There's a great blog and book called You're not so smart, and it goes into deep discussion of how people think and behave. and for the most part we aren't open to new ideas, we just cherry pick facts to justify our philosophical positions. It actually takes a tremendous amount of intellectual rigor to look at the MANY sides of an idea to come away with some concise idea of where the reality of the situation lands. This by the way is complicated in this modern age by the fact your search engines are designed to help you find what you're looking for. So if you're looking for justification, not only will you find it, but you will soon be virtually unable to find anything else... the engine will be leaned in the direction you push it. Just as an aside, this is one more reason to look for all sides of a conversation, because you want to prevent your primary source of information from becoming so biased that it becomes just another feedback on your point of view.
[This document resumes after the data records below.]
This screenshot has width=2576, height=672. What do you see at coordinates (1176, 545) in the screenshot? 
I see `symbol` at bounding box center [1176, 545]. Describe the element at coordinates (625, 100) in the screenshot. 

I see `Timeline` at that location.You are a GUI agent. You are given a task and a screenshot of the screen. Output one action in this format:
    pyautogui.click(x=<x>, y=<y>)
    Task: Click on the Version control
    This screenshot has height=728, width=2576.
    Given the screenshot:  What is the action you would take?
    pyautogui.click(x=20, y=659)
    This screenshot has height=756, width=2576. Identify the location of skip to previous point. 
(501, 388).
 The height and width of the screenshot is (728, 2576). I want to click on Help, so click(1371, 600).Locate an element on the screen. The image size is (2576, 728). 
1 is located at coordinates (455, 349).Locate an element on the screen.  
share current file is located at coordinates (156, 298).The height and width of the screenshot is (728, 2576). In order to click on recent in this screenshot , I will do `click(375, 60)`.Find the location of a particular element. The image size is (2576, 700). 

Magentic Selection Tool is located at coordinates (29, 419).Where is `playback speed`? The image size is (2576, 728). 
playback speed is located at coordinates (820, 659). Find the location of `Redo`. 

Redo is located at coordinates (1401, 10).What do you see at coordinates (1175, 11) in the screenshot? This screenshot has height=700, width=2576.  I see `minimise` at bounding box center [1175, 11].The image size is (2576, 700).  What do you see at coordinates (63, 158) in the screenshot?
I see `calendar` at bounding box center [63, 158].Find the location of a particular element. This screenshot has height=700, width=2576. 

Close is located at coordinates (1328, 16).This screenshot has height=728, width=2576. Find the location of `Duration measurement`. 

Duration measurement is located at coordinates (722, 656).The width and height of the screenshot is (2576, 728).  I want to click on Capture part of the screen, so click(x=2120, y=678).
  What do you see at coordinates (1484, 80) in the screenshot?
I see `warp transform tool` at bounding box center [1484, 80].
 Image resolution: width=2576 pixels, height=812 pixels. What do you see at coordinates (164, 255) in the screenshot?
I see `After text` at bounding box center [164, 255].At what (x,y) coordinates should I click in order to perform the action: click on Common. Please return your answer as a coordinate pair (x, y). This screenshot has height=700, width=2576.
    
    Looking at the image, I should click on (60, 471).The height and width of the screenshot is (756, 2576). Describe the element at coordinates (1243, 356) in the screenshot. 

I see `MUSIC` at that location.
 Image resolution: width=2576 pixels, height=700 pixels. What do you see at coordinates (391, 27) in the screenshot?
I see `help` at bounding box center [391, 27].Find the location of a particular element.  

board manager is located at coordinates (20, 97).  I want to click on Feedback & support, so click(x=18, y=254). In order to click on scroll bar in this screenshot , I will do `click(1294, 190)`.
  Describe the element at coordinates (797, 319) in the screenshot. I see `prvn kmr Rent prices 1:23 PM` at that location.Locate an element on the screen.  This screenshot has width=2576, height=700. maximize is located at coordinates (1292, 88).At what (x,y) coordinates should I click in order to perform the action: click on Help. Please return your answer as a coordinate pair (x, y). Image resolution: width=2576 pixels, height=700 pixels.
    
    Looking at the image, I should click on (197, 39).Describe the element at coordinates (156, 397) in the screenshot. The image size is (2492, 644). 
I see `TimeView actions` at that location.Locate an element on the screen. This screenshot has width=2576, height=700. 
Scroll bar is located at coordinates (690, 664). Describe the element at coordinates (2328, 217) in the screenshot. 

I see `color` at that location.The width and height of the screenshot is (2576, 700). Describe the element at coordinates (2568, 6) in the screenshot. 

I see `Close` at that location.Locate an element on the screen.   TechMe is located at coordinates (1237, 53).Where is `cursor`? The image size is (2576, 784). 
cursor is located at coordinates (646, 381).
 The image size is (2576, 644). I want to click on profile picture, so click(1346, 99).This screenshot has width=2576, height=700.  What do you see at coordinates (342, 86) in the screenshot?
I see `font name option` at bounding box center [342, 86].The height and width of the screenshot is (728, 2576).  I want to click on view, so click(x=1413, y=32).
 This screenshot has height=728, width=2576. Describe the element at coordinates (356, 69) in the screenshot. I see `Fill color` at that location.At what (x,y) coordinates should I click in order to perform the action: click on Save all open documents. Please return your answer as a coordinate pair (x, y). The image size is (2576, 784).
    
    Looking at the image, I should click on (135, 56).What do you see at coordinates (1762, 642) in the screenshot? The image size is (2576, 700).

In the area of global climate change. We have a lot of very interesting information. Greenland is experiencing TREMENDOUS melting events and there is a huge influx of fresh water into the arctic ocean. The problems with polar bear and brown bears is well understood, including a recent event in which unusually warm coastal water prevents salmon runs in southern Alaska and resulted in serious die off of young brown bears. Glaciers through the Americas, Europe and Africa are disappearing. The loss of glaciers in North America is so pronounced that within 20 years the International Park name "Glacier" may have no glaciers to speak of. Ocean chemistry is changing, and measurable rises in CO2 have resulted in acidification threatening a wide variety of species that require carbonaceous shells (everything from coral to shell fish to crustaceans and their larva.) On the other side, chemical changes have caused a massive increase in ocean jellies (a well known survival response to perceived threat designed to ensure species survival in the face of potential calamity.) We're seeing dramatic shifts in the flowering and fruiting seasons of plant around the world. Shifts in animal migration. Statistical changes in weather patterns consistent with predicted models (increased numbers of floods and droughts and increases in precipitation and storm intensity.) Serious rise in droughts and wildfires in the Western US, Africa and Australia. These are all facts. Part of a larger picture and as some have already said, so complex that we don't understand it. However, we can begin to see patterns emerging. It would be profoundly foolish to ignore these signs, or wait until catastrophic environmental failure became clear and incontrovertible.
Wise money suggests there are a hundred good reasons for looking at ways to conserve energy, become more efficient, find renewable resources and create an energy economy that begins to move people and long term solutions off planet. Wise money suggests that rather than argue and justify a negligent past, it would serve us all best to invent a workable future and to that end, arguing against the impacts of fossil fuels and there growing scarcity would seem (at least to me) like a fools errand.